Cruzamos puentes y callejones, pasillos y fronteras. Escalamos montañas, dunas y escaleras. Olvidamos miles de rostros cada mañana, mil anuncios publicitarios, la radio y su canción. Y a dónde posamos la mirada, otro la ha posado ya. No queda nada por mirar, ni por pisar si lo único que hay es prisa. Prisa por acelerar la vida, por coger cualquier metro y autobús. Sentimos el frío cada invierno, la brisa en la costa, el calor en agosto. Recordamos errores y todo lo que se perdió. Vagamos por laberintos de calles, por carreteras que llevan a la soledad. Agrupados en grupos cerrados, en pisos y en nuestro interior. Hay alguien que suspira a cada lado, y alguien que ya no sabe que decir. Y es que si no hay asfalto hay barro, farolas que alumbran noches que no son para alumbrar. Nos vemos reflejados en el espejo, y parece que nos resquebrajamos. Luego tomamos aire y continuamos.

Alguien mira desde algún balcón, alguien escucha el tictac del reloj y siente agobio, muchos encienden la televisión. Es atronador el tintineo de llaves, y cada instrumento que llora cuando lo que quiere es gritar. La vida se escribe en una nota que se pega a la nevera con un imán. La rutina tiene forma de traje. El miedo a que no haya nada que temer. Se apagan las luces y se bajan las persianas. Nos preocupa la gasolina y las migrañas. Y cuando vemos a los pájaros emigrar algo de nosotros se marcha con ellos. Dejamos para otra ocasión hacer las cosas bien. Sentimos el contacto de las miradas. Nos refugiamos en el silencio, en folios y en andenes. Hay un momento en que al soplar las velas de la tarta dejamos de desear. Nos miramos a los ojos y comprendemos tantas cosas. Tantas que tenemos que esconder todo lo demás. Soñamos en colores de acuarela. Y despertamos, porque las cosas nunca son como deberían ser. Siempre hay nubes de tormenta en días soleados, siempre hay otoños que duran más de lo normal, el horizonte nunca se puede alcanzar. El atardecer ensalza las ganas de dar marcha atrás, y el descenso continuo de luz que brinda nos cobija en un instantáneo y diminuto cuerpo de cristal.

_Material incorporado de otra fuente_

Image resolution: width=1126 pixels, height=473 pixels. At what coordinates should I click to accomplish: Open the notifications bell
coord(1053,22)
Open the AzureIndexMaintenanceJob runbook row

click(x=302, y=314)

Las luces de neón, los campos de trigo y el retumbar de las pisadas, los gatos que viven ajenos a los titulares, los impuestos y el café recalentado al madrugar. Las arrugas que no se pueden camuflar, las noches sin dormir quedaron atrás. Ayer siempre fue el día preferido, el tiempo se disipa como cuando la niebla se va. Intentamos alcanzar unas cuantas metas, y hay veces que al caer no nos queremos levantar. Una noche estrellada es suficiente. Un regalo es sólo unos minutos más. Y cuándo queremos tirar los dados nuestro turno ha acabo ya. Acaba como acaban las buenas y malas historias, como se consumen las velas, como se liquidan las deudas. Y aún así todo seguirá igual. El mismo aroma a maquinaria y celos, a odio y pasión. En un mundo que rota y no se cansa, cerca de una Luna que de vez en cuando mengua para poder mirarnos de perfil. Y al final solo somos soplos de vida que cruzaron veloces por el tiempo. Una hora y un lugar sin destino fijo. Un arañazo en la piel. Una gota de lluvia que cae hacía un suelo ya mojado.